• What the task asks:
From the line containing "The image size is (591, 1280)." through the last line of the records below, each line is to be repeated exactly; pictures are to be omitted.

• Data extract:
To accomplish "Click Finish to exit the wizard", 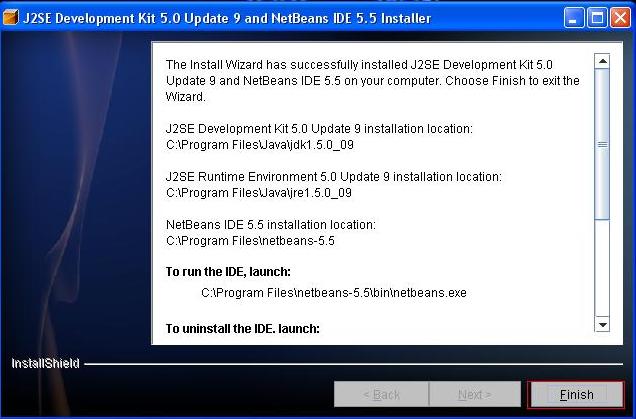I will 576,394.
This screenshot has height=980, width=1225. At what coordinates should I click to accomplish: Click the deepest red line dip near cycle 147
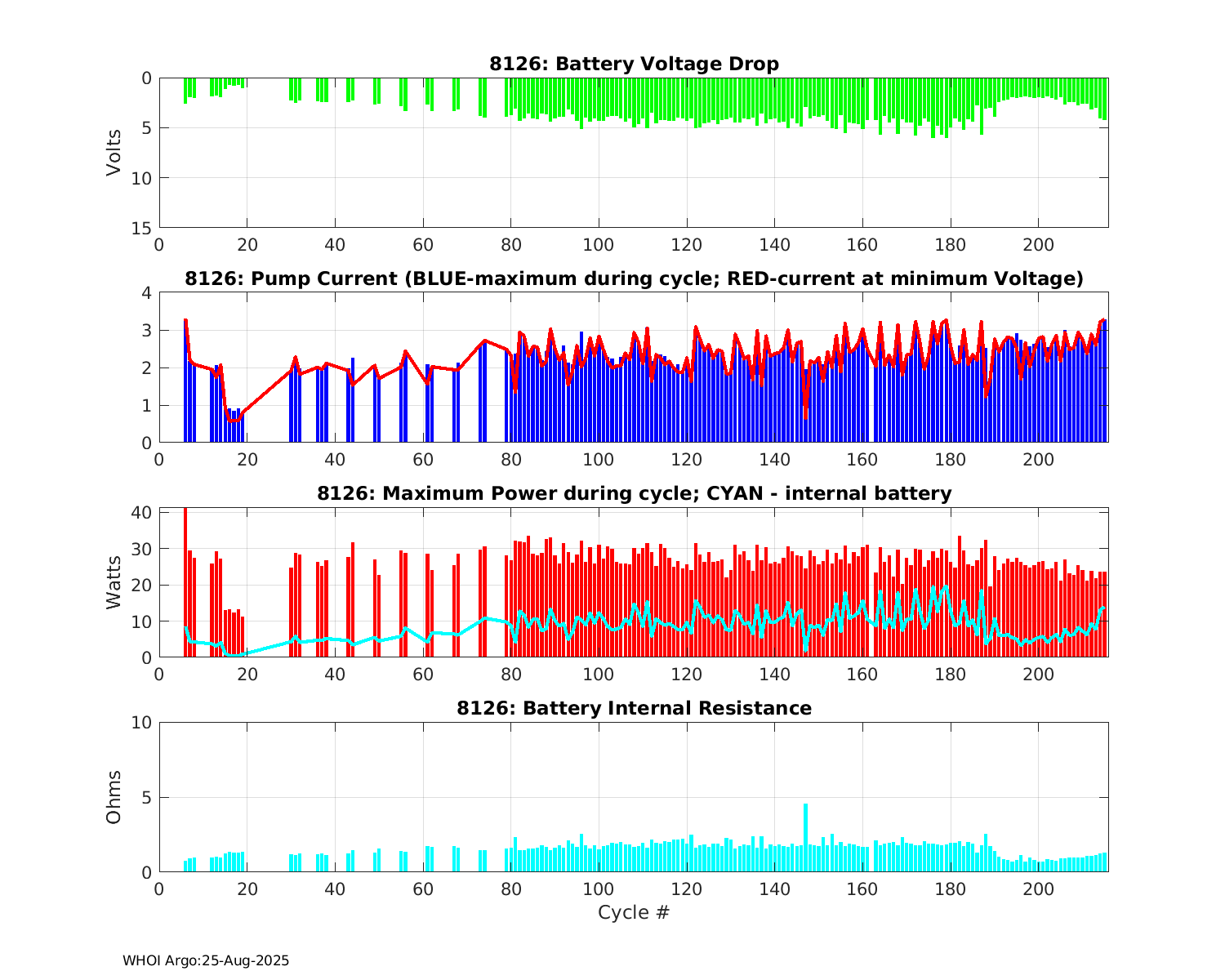click(x=805, y=418)
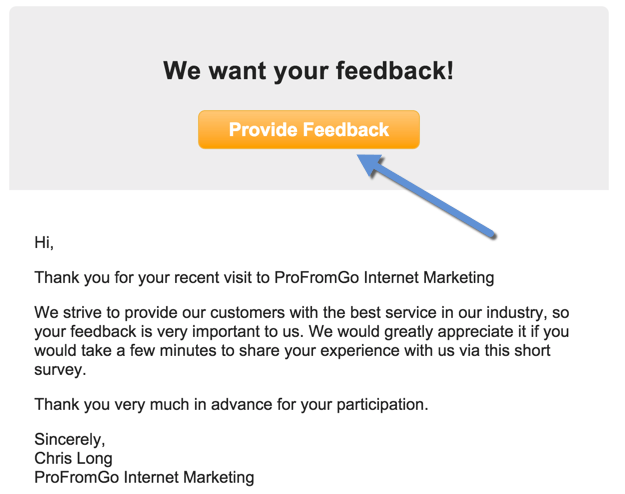Click the 'Hi,' greeting line
Image resolution: width=625 pixels, height=494 pixels.
point(44,242)
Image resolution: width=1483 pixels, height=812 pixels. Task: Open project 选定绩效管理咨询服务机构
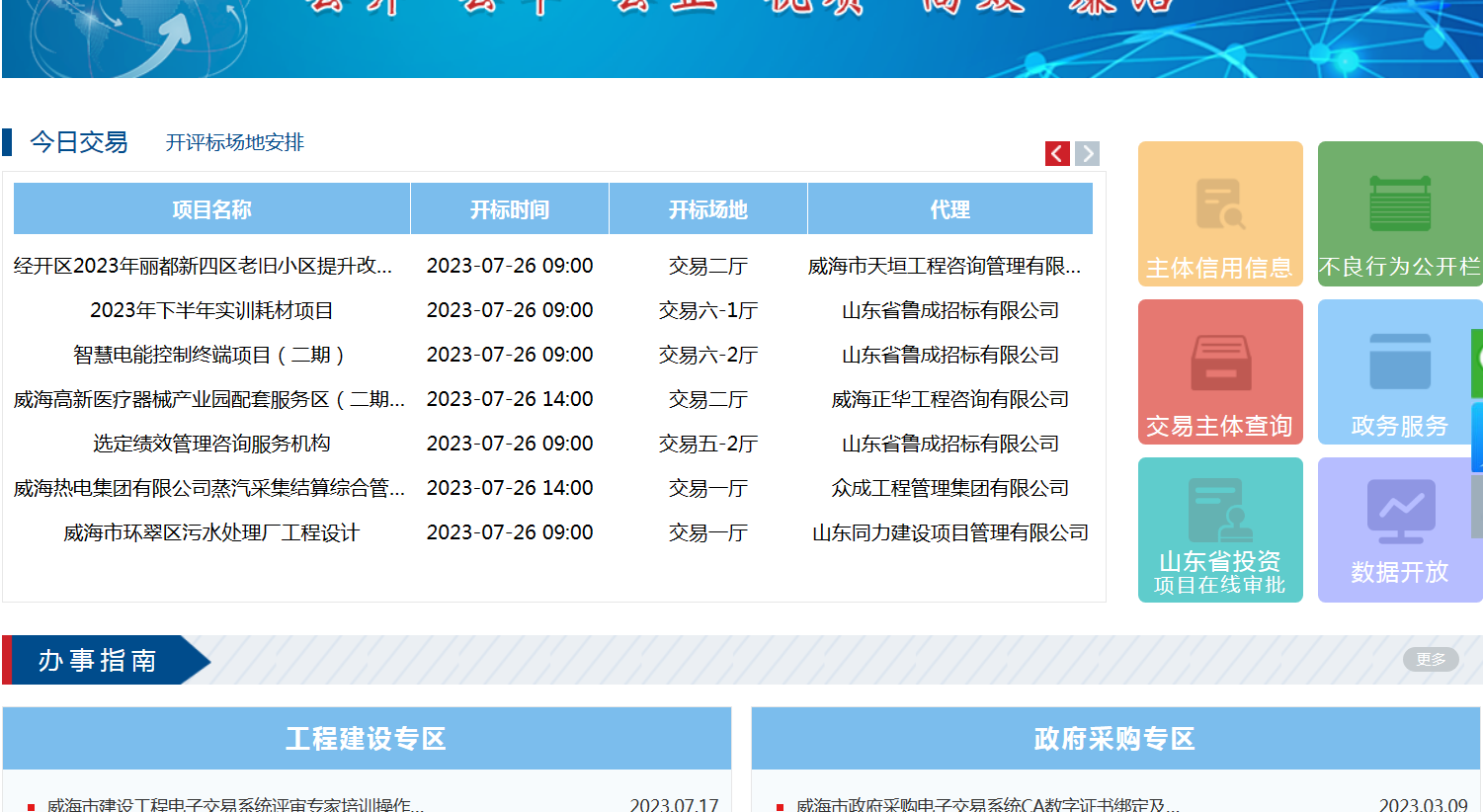pyautogui.click(x=211, y=444)
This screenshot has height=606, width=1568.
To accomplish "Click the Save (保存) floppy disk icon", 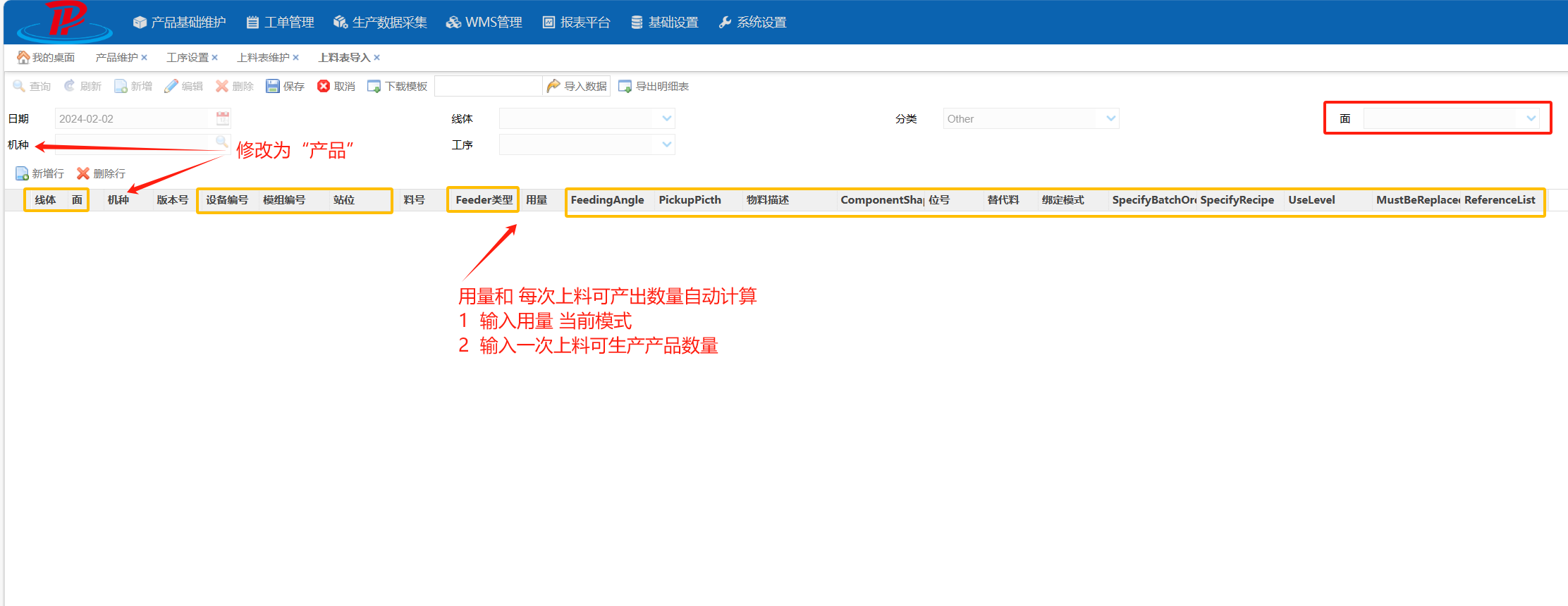I will click(272, 86).
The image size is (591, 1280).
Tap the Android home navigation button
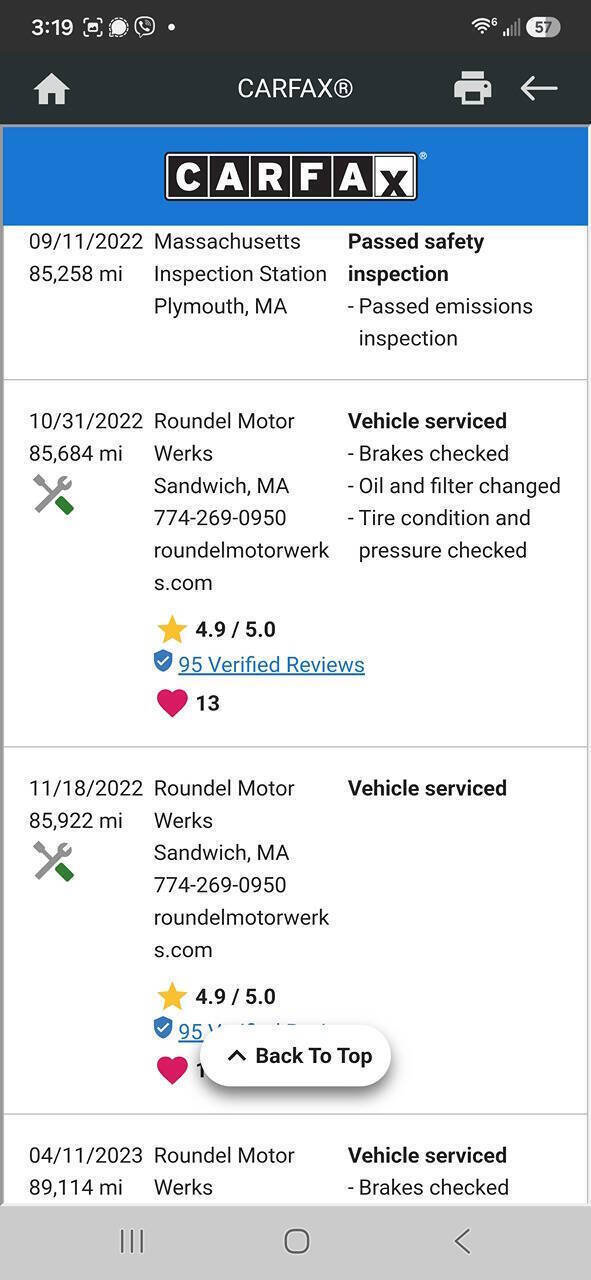pos(296,1241)
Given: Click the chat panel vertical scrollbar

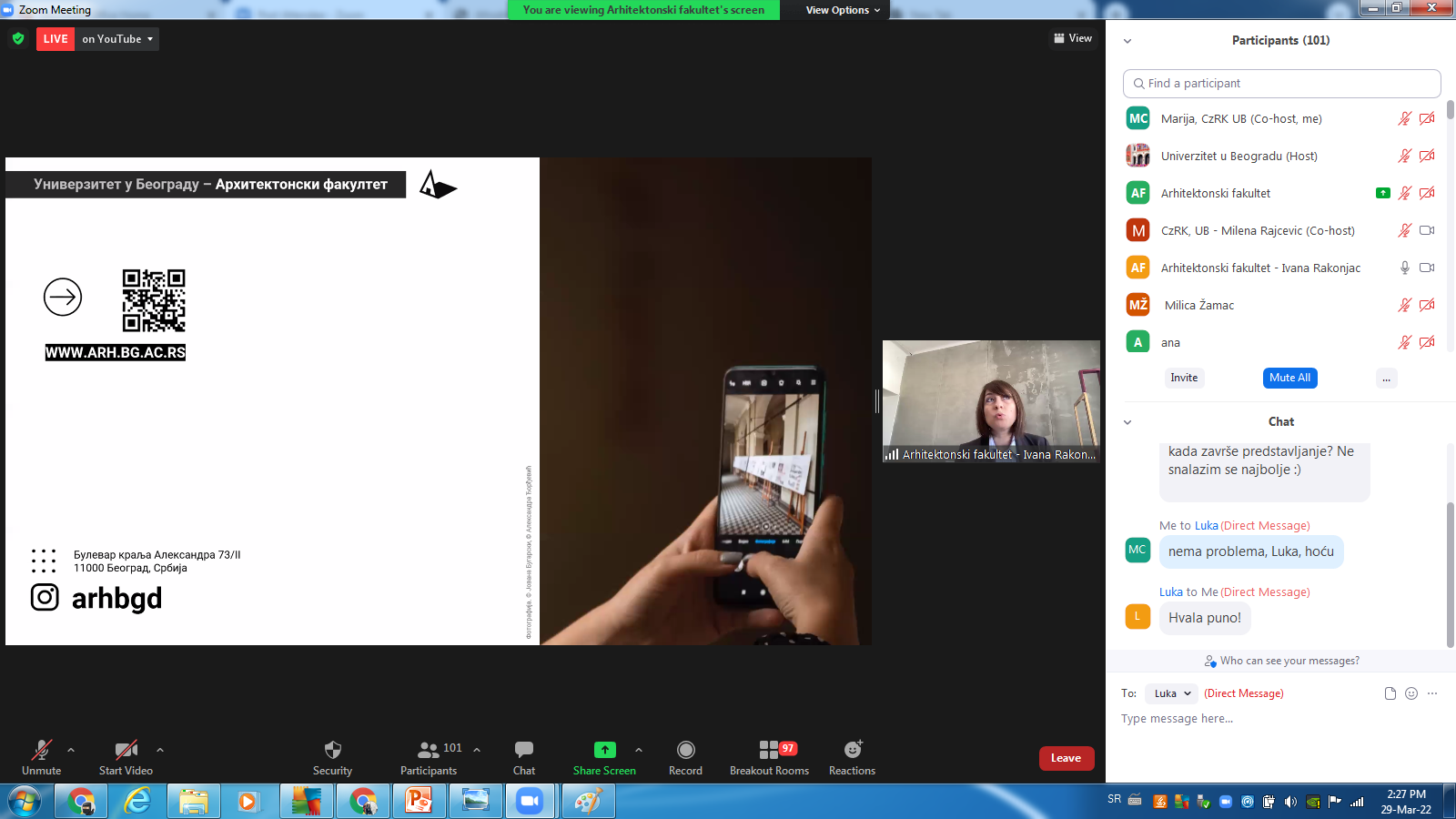Looking at the screenshot, I should [x=1450, y=573].
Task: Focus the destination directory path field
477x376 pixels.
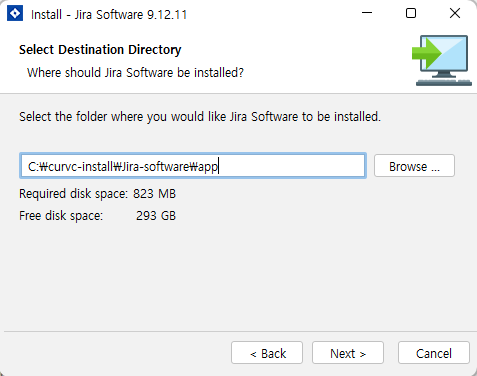Action: tap(193, 166)
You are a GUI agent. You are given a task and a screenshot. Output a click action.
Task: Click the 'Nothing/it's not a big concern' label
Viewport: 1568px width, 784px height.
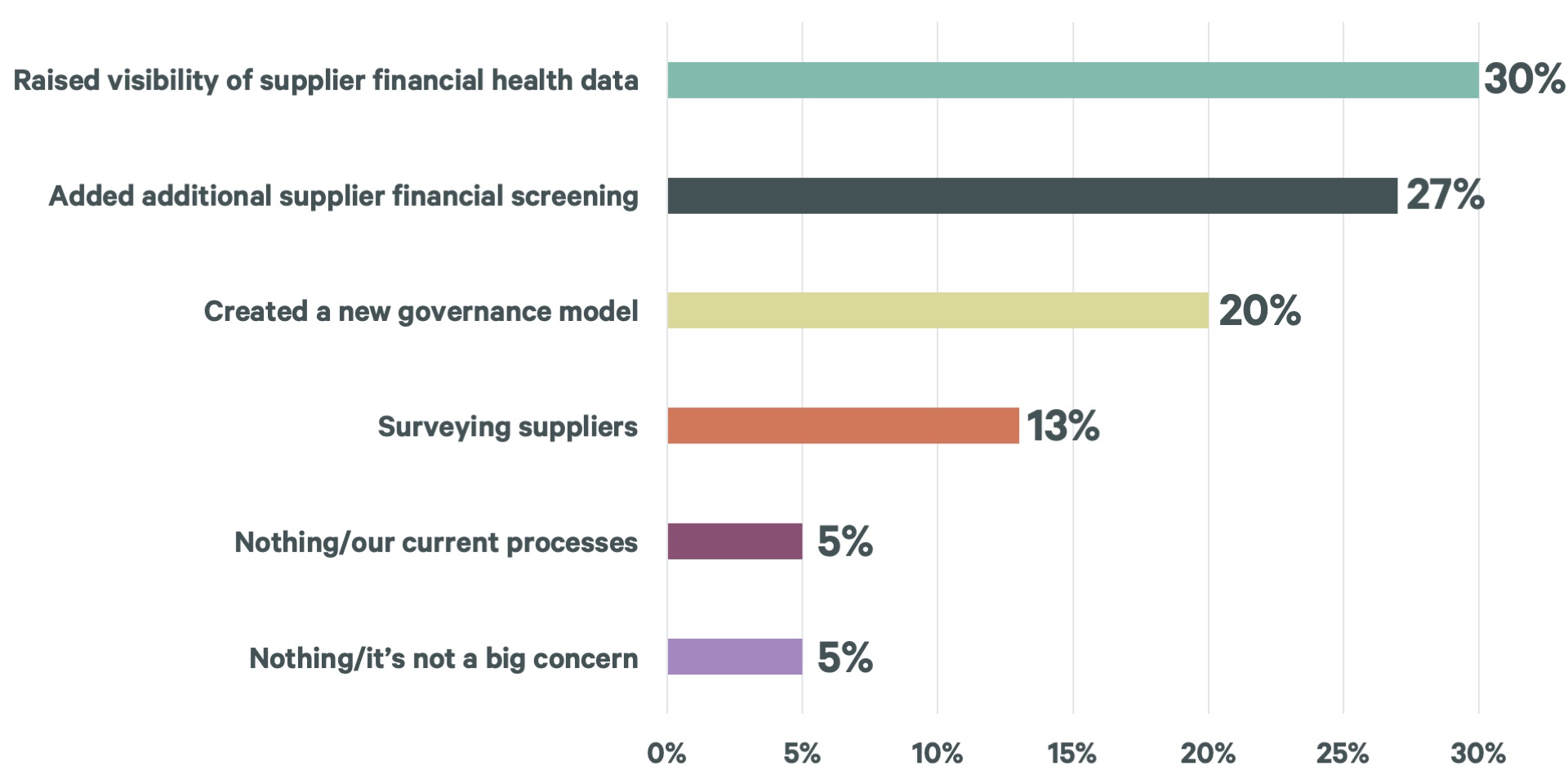pyautogui.click(x=443, y=658)
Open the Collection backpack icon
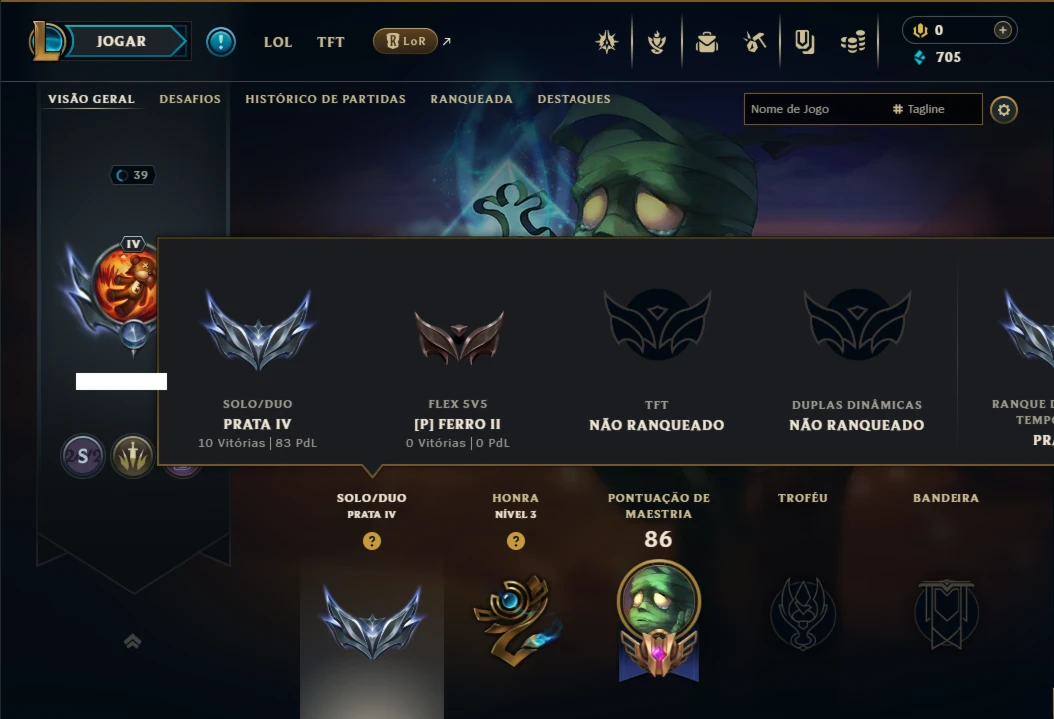The width and height of the screenshot is (1054, 719). tap(706, 42)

• Response to the task:
The image size is (591, 1280).
Tap the Android home navigation button
pos(296,1241)
Given: Click the chat panel vertical scrollbar

Looking at the screenshot, I should [x=1450, y=573].
Task: Focus the destination directory path field
477x376 pixels.
Action: tap(193, 166)
You are a GUI agent. You are given a task and a screenshot. Output a click action.
Task: Click the 'Nothing/it's not a big concern' label
Viewport: 1568px width, 784px height.
pyautogui.click(x=443, y=658)
Open the Collection backpack icon
The width and height of the screenshot is (1054, 719). tap(706, 42)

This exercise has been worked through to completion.